(Saved entries)
::::

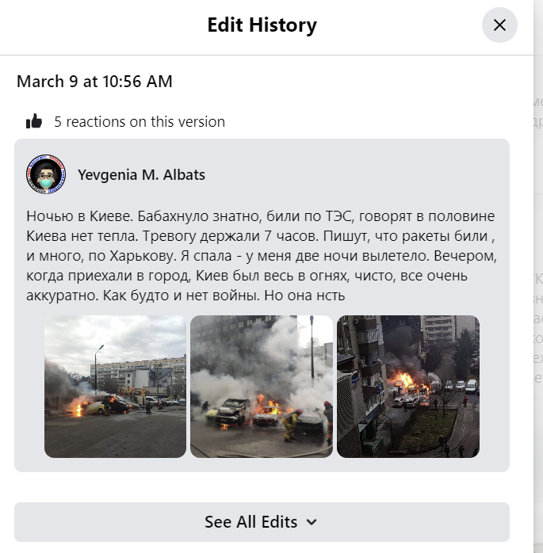Expand the See All Edits button

262,522
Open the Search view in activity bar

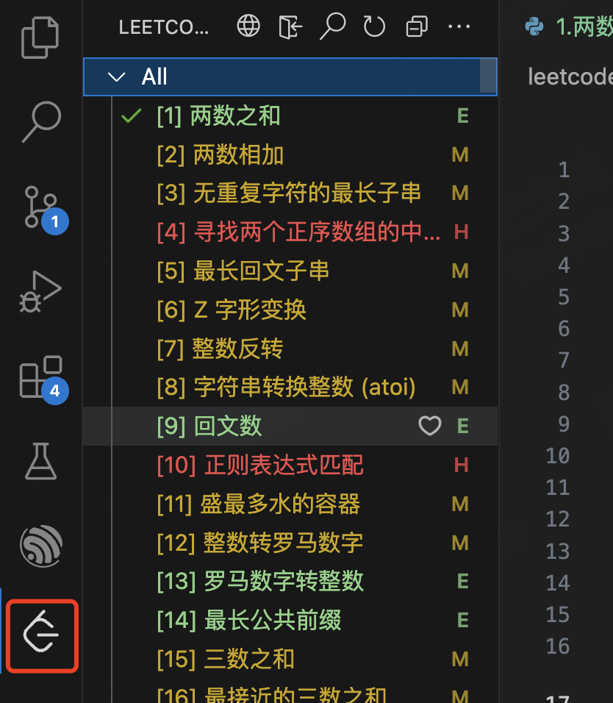41,121
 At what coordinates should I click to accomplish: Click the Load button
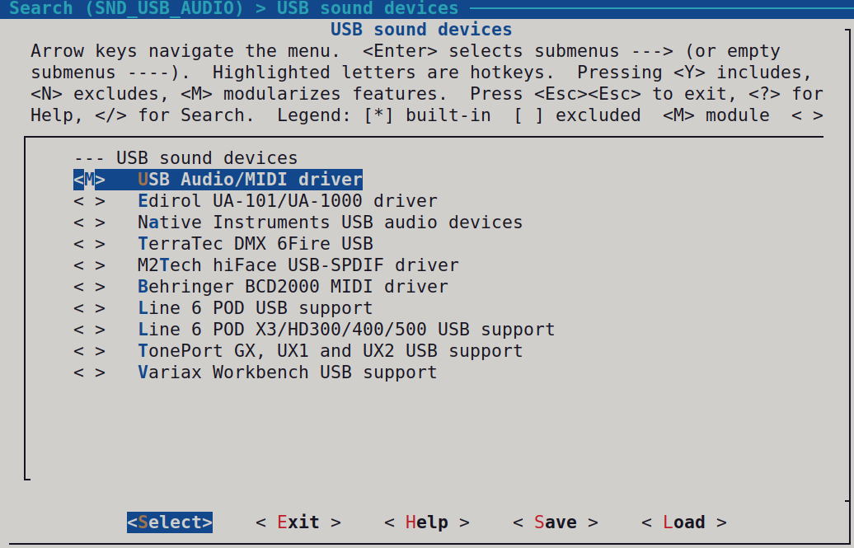pos(683,522)
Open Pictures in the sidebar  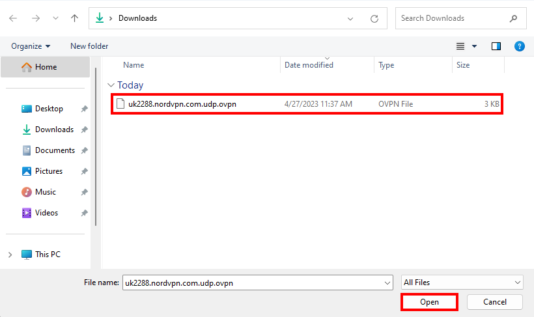49,171
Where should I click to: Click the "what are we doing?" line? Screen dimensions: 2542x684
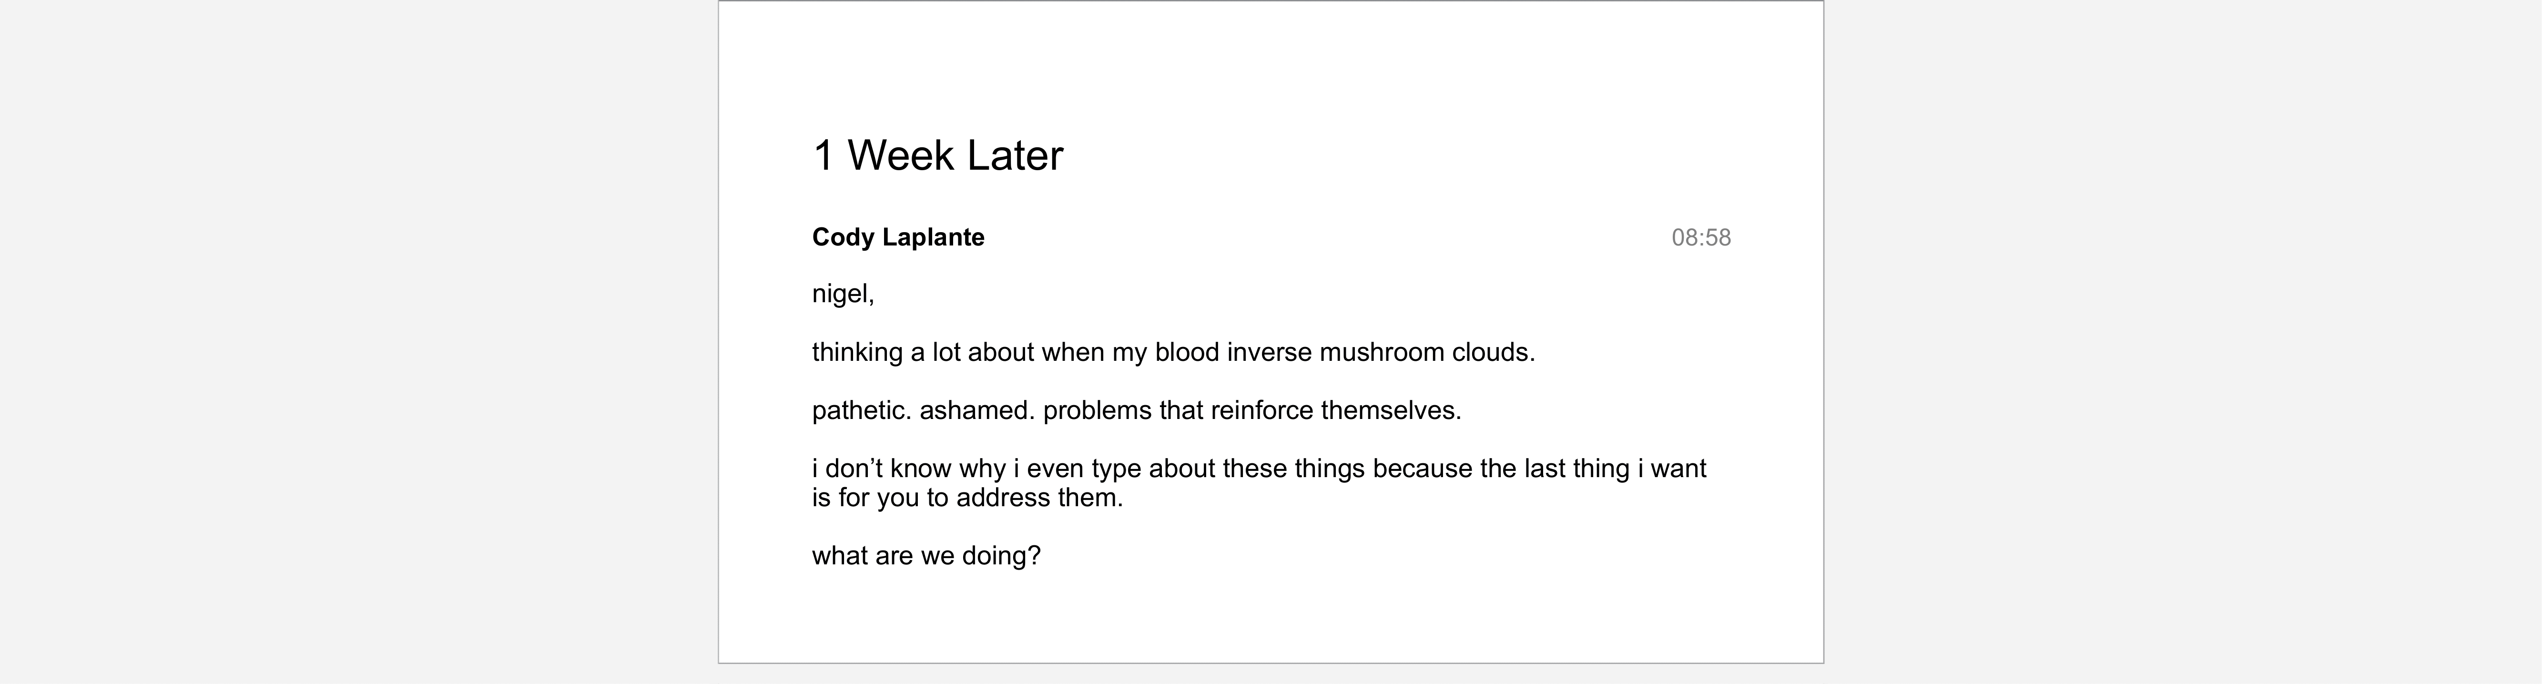pos(926,556)
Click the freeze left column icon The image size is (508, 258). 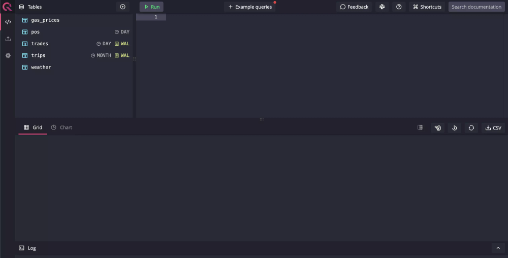[420, 127]
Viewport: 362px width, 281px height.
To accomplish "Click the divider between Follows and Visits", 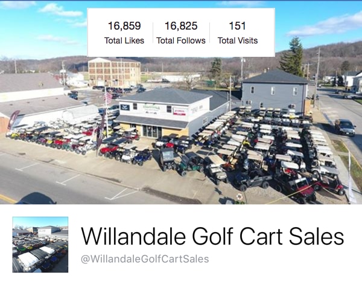I will pyautogui.click(x=209, y=33).
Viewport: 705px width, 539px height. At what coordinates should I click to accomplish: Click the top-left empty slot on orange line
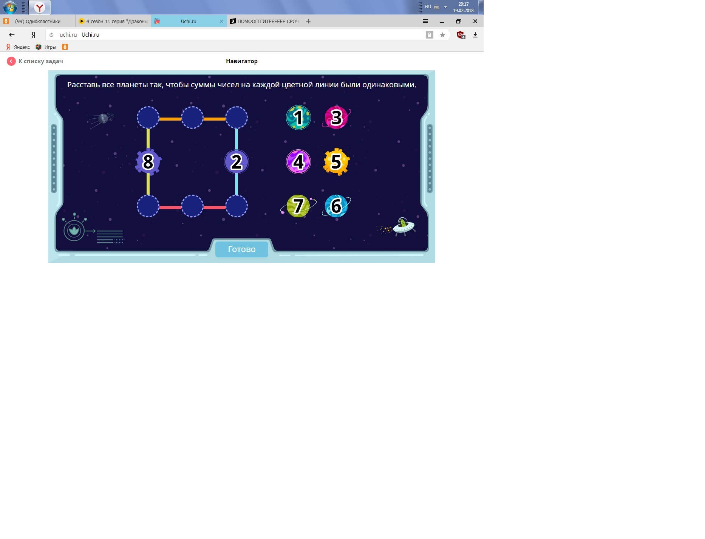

::::

_What the task asks:_ Please return every line of the records above that contains the word "width".

_The answer:_
Viewport: 362px width, 281px height.
Viewport: 705px width, 539px height. At what coordinates should I click to accomplish: Click the top-left empty slot on orange line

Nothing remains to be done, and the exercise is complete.